Hungarian Catholic priest and martyr

János Brenner, O.Cist (/hu/; religious name: Anasztáz Brenner; 27 December 1931 - 15 December 1957) was a Hungarian Catholic priest and member of the Cistercian Order. Brenner studied for the priesthood during a period of communist persecution of religious orders. Communist authorities came to suspect him of being critical of their regime; his success as a youth chaplain made him a threat. As a consequence, he was murdered by hired men who stabbed him 32 times and inflicted severe wounds to his head using canes. He died soon after having been hurled into a ditch in the woods. The beatification took place on 1 May 2018 in Szombathely.

==Life==
János Brenner was born on 27 December 1931 in the Vas province as the second of three boys. His two brothers also became priests.

He attended a Cistercian-run grammar school in Pécs from 1941 to 1946 after the Brenners moved there. He later attended the grammar school that the Premonstratensian Canons ran and graduated from the Cistercian school in Zirc. Brenner began his novitiate in 1950 with the Cistercians at Zirc and took the religious name "Anasztáz" (Anastasius: Greek for "the resurrected"). But a few months after, he had to interrupt his monastic formation when the communist regime began to suppress all religious houses in Hungary. The novice master, Lawrence Sigmond, sought to protect the young men undergoing formation and thus moved them from the abbey, placing them with families in private apartments. The clandestine novices met for formation and fellowship. Brenner was able to attend a diocesan seminary while staying in touch with Sigmond; he studied in Budapest and in Győr. On 19 June 1955, Janos was ordained to the priesthood in the diocesan cathedral of Szombathely by Bishop Sándor Kovács.

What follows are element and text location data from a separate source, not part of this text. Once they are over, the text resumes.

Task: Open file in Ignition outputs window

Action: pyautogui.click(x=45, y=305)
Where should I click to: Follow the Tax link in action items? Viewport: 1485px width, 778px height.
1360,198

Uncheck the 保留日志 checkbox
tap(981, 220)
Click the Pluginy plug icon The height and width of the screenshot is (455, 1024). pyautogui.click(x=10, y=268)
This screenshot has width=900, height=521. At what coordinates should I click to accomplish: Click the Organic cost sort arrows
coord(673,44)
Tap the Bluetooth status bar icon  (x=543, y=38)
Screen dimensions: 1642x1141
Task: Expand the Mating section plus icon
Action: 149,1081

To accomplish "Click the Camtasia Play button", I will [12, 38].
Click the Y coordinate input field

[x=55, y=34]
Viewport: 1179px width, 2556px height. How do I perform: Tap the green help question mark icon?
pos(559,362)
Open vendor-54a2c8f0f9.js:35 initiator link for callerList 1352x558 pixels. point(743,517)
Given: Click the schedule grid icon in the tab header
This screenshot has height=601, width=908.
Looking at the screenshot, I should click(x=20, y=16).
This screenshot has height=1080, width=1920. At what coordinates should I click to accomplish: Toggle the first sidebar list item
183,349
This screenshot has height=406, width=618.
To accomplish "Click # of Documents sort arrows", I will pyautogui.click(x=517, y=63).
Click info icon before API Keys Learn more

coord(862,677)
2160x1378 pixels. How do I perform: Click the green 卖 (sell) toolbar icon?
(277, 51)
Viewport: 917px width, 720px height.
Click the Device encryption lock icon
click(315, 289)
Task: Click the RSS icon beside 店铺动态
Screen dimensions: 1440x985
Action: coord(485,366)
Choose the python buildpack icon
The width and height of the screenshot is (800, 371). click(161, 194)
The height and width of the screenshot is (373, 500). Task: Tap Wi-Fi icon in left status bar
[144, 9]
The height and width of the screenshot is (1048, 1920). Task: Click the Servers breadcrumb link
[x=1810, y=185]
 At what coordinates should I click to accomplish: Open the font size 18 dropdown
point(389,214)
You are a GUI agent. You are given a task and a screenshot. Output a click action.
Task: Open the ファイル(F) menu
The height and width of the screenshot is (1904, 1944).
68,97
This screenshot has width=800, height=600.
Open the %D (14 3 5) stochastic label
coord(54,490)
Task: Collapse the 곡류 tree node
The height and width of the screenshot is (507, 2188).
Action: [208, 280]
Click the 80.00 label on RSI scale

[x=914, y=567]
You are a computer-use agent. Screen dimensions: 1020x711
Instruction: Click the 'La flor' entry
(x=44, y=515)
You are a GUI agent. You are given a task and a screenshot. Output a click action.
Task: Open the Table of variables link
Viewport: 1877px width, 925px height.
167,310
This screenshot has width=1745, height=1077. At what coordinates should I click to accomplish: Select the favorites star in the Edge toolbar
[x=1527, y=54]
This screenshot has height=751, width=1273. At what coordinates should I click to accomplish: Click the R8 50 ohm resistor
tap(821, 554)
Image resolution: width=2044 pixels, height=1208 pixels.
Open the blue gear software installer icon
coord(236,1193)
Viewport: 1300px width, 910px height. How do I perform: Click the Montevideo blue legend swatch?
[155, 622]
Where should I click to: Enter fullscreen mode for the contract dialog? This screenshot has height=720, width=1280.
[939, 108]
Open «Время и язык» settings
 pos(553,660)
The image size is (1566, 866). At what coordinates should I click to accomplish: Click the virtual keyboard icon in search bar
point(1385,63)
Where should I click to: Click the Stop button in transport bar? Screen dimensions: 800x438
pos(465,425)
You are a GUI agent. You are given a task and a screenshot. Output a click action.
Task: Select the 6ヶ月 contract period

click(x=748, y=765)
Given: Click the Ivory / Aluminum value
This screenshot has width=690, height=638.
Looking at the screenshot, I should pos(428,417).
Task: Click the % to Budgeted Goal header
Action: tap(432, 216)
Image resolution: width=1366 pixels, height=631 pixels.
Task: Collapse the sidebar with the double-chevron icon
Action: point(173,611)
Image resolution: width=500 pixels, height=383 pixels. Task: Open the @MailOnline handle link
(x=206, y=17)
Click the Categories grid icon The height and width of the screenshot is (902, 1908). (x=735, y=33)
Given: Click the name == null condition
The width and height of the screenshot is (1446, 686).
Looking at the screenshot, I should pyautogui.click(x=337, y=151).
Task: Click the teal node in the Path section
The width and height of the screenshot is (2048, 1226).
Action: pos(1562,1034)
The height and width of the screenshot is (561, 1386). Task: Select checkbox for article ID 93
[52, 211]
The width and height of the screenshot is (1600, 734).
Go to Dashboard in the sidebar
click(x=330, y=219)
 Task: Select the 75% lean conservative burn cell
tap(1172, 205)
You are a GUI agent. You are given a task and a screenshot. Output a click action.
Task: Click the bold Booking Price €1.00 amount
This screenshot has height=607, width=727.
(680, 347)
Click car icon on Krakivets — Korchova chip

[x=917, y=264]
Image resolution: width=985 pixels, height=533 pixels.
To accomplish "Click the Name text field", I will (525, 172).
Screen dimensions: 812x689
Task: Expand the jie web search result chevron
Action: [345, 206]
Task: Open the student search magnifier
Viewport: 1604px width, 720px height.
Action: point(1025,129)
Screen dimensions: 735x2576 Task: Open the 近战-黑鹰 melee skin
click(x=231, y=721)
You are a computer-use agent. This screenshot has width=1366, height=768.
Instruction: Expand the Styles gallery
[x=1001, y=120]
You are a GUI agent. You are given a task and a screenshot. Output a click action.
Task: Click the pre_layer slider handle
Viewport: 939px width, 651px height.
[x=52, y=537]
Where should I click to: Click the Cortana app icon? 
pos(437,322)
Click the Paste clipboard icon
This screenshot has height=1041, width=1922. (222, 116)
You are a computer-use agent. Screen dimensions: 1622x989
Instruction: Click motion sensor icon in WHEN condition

Brenner's first assignment was to be a chaplain in St. Gotthard, a parish which had over previous centuries been in Cistercian care and site of a former monastery. After the communists made personal threats against the enthusiastic and idealistic chaplain, his bishop offered to send Brenner elsewhere, but he said, "I'm not afraid" and affirmed his desire to remain where he was.

Around midnight on 15 December, 1957 (Brenner was preparing his sermon for 16 December) he was called to give last rites to a supposedly ill man in a neighboring town; he failed to realize that it was a trap. The 17-year-old boy who summoned him had been known to Brenner as an altar server. The young priest took anointing oils and the Eucharist with him in his bag. He was soon ambushed in the woods and stabbed 32 times. He was found dead that morning, earning him the title "Hungarian Tarcisius," since that martyr had died in similar circumstances.

Brenner was interred in the family vault in the Salesian church of Saint Quirinus on 18 December. The authorities made a failed attempt to disperse the crowd at his funeral. His ordination motto, taken from , was inscribed on the tomb: "All things work together for good to those who love God."

Over the years, Catholics continued to venerate Brenner and visited his grave often. In 1981 a stained glass window was dedicated to him in Saint Elizabeth's Church in his hometown. In 1989, the Chapel of the Good Pastor was built on the exact spot where the young priest had been murdered. Later, his tomb was moved to the Szombathely Cathedral.

==Beatification==
The beatification process opened under Pope John Paul II on 14 February 2001; the diocesan investigations opened on 3 October 1999 and concluded only a decade later. The Vatican later validated the process on 18 September 2009, and a commission of historians approved the cause on 4 September 2015.

Pope Francis confirmed that Brenner died as a victim "in odium fidei" (in hatred of the faith). On 8 November 2017, the pontiff approved the priest's beatification. The solemn liturgy took place on 1 May 2018, in Szombathely's City Park.

== Legacy ==
A Catholic school in Szombathely is named after Brenner, and the school has a bronze statue of the martyr in its courtyard. Brenner is commemorated, along with Blessed Maria Sagheddu, in an altarpiece at Heiligenkreuz Abbey in Austria.

== Literature and documentaries ==
In 2023, a Hungarian language docuseries about Brenner, titled Legyetek szeretettel (Be with love), was released on Hír TV.